DIRECTIONS: Output each record exactly, with nothing omitted.

━━ LISTED RECORDS

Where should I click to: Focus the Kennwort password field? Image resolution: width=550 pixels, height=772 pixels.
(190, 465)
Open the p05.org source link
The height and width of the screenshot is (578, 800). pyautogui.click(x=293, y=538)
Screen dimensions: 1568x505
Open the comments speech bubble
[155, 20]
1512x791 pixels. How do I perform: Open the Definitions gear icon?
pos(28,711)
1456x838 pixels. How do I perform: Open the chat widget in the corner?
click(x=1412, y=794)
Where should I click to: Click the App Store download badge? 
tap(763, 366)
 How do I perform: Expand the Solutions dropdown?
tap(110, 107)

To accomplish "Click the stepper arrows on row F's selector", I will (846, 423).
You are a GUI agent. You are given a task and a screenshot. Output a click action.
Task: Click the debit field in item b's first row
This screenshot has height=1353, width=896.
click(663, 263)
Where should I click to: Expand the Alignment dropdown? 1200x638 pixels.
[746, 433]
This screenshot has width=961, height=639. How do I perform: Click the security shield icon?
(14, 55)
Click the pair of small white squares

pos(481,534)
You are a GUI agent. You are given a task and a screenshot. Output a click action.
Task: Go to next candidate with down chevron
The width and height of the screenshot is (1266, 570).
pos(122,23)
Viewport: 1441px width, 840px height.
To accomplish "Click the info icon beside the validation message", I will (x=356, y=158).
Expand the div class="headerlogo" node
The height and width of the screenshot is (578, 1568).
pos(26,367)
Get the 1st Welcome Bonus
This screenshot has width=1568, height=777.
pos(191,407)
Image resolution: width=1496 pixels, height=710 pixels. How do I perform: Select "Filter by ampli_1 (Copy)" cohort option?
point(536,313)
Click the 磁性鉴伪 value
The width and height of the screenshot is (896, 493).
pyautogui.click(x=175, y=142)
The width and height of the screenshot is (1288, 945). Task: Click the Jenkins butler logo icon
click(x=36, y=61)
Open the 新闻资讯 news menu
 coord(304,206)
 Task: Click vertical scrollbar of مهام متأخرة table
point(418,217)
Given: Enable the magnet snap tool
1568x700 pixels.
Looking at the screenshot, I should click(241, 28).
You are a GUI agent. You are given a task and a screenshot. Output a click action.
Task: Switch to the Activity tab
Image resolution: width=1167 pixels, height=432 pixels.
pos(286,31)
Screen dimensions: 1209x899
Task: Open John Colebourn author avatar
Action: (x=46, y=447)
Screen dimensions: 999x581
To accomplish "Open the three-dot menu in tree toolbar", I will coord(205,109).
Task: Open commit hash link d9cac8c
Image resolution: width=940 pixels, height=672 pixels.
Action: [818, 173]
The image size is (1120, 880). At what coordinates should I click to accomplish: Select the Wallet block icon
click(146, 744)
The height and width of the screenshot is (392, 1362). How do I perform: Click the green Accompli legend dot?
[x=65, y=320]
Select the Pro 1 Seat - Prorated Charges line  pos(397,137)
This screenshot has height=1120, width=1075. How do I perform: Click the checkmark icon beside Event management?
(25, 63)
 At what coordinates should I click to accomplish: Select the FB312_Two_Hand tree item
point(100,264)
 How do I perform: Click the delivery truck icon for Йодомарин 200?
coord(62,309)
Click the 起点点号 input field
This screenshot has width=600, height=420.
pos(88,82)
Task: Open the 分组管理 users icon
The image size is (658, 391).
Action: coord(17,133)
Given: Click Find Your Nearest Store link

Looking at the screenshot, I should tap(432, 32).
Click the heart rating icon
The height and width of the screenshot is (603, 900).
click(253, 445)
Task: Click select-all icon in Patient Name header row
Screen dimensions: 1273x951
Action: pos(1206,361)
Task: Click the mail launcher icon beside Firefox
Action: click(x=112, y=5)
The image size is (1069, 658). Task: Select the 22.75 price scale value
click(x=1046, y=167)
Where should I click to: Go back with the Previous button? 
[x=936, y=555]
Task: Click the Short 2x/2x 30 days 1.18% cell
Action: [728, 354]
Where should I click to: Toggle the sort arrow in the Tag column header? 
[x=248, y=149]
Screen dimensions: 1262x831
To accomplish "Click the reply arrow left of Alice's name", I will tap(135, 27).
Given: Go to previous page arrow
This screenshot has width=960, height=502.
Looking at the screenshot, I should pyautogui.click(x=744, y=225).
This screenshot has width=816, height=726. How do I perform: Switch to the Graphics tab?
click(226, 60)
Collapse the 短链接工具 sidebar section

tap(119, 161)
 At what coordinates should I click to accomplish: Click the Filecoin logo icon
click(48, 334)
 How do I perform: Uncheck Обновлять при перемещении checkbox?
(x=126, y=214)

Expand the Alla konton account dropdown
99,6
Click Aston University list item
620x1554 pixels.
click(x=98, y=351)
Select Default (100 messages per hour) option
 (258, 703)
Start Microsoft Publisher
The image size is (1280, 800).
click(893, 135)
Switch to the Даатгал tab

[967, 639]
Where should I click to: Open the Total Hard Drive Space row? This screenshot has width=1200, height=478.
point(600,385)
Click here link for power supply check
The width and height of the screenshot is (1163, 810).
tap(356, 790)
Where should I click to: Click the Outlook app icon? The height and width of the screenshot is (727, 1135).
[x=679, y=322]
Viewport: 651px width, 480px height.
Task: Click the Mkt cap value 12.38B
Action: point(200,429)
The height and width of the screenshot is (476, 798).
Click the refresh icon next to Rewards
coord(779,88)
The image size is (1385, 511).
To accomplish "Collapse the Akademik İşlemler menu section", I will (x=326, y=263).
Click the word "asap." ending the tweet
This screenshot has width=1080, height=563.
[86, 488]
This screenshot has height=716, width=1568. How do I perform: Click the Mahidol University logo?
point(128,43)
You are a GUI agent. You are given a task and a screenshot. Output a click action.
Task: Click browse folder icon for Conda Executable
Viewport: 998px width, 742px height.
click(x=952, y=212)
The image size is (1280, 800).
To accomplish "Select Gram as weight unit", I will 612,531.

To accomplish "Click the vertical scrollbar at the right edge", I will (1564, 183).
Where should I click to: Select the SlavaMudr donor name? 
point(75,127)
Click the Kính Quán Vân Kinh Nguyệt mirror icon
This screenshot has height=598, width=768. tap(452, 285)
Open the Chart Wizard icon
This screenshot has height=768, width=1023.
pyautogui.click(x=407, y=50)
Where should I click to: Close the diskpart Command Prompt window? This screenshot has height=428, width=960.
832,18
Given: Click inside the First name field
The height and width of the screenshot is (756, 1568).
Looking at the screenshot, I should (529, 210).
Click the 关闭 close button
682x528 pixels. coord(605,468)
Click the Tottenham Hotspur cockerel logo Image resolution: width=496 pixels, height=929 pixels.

━━━━

EXERCISE OUTPUT:
Where should I click to: Focus the Kennwort password field? Image resolution: width=550 pixels, height=772 pixels.
(190, 465)
Open the p05.org source link
The height and width of the screenshot is (578, 800). pyautogui.click(x=293, y=538)
Screen dimensions: 1568x505
Open the comments speech bubble
[155, 20]
1512x791 pixels. How do I perform: Open the Definitions gear icon?
pos(28,711)
1456x838 pixels. How do I perform: Open the chat widget in the corner?
click(x=1412, y=794)
Where should I click to: Click the App Store download badge? 
tap(763, 366)
 How do I perform: Expand the Solutions dropdown?
tap(110, 107)

To accomplish "Click the stepper arrows on row F's selector", I will (846, 423).
You are a GUI agent. You are given a task and a screenshot. Output a click action.
Task: Click the debit field in item b's first row
This screenshot has height=1353, width=896.
click(663, 263)
Where should I click to: Expand the Alignment dropdown? 1200x638 pixels.
[746, 433]
This screenshot has width=961, height=639. How do I perform: Click the security shield icon?
(14, 55)
Click the pair of small white squares

pos(481,534)
You are a GUI agent. You are given a task and a screenshot. Output a click action.
Task: Go to next candidate with down chevron
The width and height of the screenshot is (1266, 570).
pos(122,23)
Viewport: 1441px width, 840px height.
To accomplish "Click the info icon beside the validation message", I will (x=356, y=158).
Expand the div class="headerlogo" node
The height and width of the screenshot is (578, 1568).
pos(26,367)
Get the 1st Welcome Bonus
This screenshot has width=1568, height=777.
pos(191,407)
Image resolution: width=1496 pixels, height=710 pixels. How do I perform: Select "Filter by ampli_1 (Copy)" cohort option?
point(536,313)
Click the 磁性鉴伪 value
The width and height of the screenshot is (896, 493).
pyautogui.click(x=175, y=142)
The width and height of the screenshot is (1288, 945). Task: Click the Jenkins butler logo icon
click(x=36, y=61)
Open the 新闻资讯 news menu
 coord(304,206)
 Task: Click vertical scrollbar of مهام متأخرة table
point(418,217)
Given: Enable the magnet snap tool
1568x700 pixels.
Looking at the screenshot, I should click(241, 28).
You are a GUI agent. You are given a task and a screenshot. Output a click action.
Task: Switch to the Activity tab
Image resolution: width=1167 pixels, height=432 pixels.
pos(286,31)
Screen dimensions: 1209x899
Task: Open John Colebourn author avatar
Action: (x=46, y=447)
Screen dimensions: 999x581
To accomplish "Open the three-dot menu in tree toolbar", I will coord(205,109).
Task: Open commit hash link d9cac8c
Image resolution: width=940 pixels, height=672 pixels.
Action: [818, 173]
The image size is (1120, 880). At what coordinates should I click to accomplish: Select the Wallet block icon
click(146, 744)
The height and width of the screenshot is (392, 1362). How do I perform: Click the green Accompli legend dot?
[x=65, y=320]
Select the Pro 1 Seat - Prorated Charges line  pos(397,137)
This screenshot has height=1120, width=1075. How do I perform: Click the checkmark icon beside Event management?
(25, 63)
 At what coordinates should I click to accomplish: Select the FB312_Two_Hand tree item
point(100,264)
 How do I perform: Click the delivery truck icon for Йодомарин 200?
coord(62,309)
Click the 起点点号 input field
This screenshot has width=600, height=420.
pos(88,82)
Task: Open the 分组管理 users icon
The image size is (658, 391).
Action: coord(17,133)
Given: Click Find Your Nearest Store link

Looking at the screenshot, I should tap(432, 32).
Click the heart rating icon
The height and width of the screenshot is (603, 900).
click(253, 445)
Task: Click select-all icon in Patient Name header row
Screen dimensions: 1273x951
Action: pos(1206,361)
Task: Click the mail launcher icon beside Firefox
Action: click(x=112, y=5)
The image size is (1069, 658). Task: Select the 22.75 price scale value
click(x=1046, y=167)
Where should I click to: Go back with the Previous button? 
[x=936, y=555]
Task: Click the Short 2x/2x 30 days 1.18% cell
Action: [728, 354]
Where should I click to: Toggle the sort arrow in the Tag column header? 
[x=248, y=149]
Screen dimensions: 1262x831
To accomplish "Click the reply arrow left of Alice's name", I will tap(135, 27).
Given: Go to previous page arrow
This screenshot has width=960, height=502.
Looking at the screenshot, I should pyautogui.click(x=744, y=225).
This screenshot has width=816, height=726. How do I perform: Switch to the Graphics tab?
click(226, 60)
Collapse the 短链接工具 sidebar section

tap(119, 161)
 At what coordinates should I click to accomplish: Click the Filecoin logo icon
click(48, 334)
 How do I perform: Uncheck Обновлять при перемещении checkbox?
(x=126, y=214)

Expand the Alla konton account dropdown
99,6
Click Aston University list item
620x1554 pixels.
click(x=98, y=351)
Select Default (100 messages per hour) option
 (258, 703)
Start Microsoft Publisher
The image size is (1280, 800).
click(893, 135)
Switch to the Даатгал tab

[967, 639]
Where should I click to: Open the Total Hard Drive Space row? This screenshot has width=1200, height=478.
point(600,385)
Click here link for power supply check
The width and height of the screenshot is (1163, 810).
tap(356, 790)
Where should I click to: Click the Outlook app icon? The height and width of the screenshot is (727, 1135).
[x=679, y=322]
Viewport: 651px width, 480px height.
Task: Click the Mkt cap value 12.38B
Action: point(200,429)
The height and width of the screenshot is (476, 798).
Click the refresh icon next to Rewards
coord(779,88)
The image size is (1385, 511).
To accomplish "Collapse the Akademik İşlemler menu section", I will (x=326, y=263).
Click the word "asap." ending the tweet
This screenshot has width=1080, height=563.
[86, 488]
This screenshot has height=716, width=1568. How do I perform: Click the Mahidol University logo?
point(128,43)
You are a GUI agent. You are given a task and a screenshot. Output a click action.
Task: Click browse folder icon for Conda Executable
Viewport: 998px width, 742px height.
click(x=952, y=212)
The image size is (1280, 800).
To accomplish "Select Gram as weight unit", I will 612,531.

To accomplish "Click the vertical scrollbar at the right edge", I will (1564, 183).
Where should I click to: Select the SlavaMudr donor name? 
point(75,127)
Click the Kính Quán Vân Kinh Nguyệt mirror icon
This screenshot has height=598, width=768. tap(452, 285)
Open the Chart Wizard icon
This screenshot has height=768, width=1023.
pyautogui.click(x=407, y=50)
Where should I click to: Close the diskpart Command Prompt window? This screenshot has height=428, width=960.
832,18
Given: Click inside the First name field
The height and width of the screenshot is (756, 1568).
Looking at the screenshot, I should (529, 210).
Click the 关闭 close button
682x528 pixels. coord(605,468)
Click the Tottenham Hotspur cockerel logo Image resolution: width=496 pixels, height=929 pixels.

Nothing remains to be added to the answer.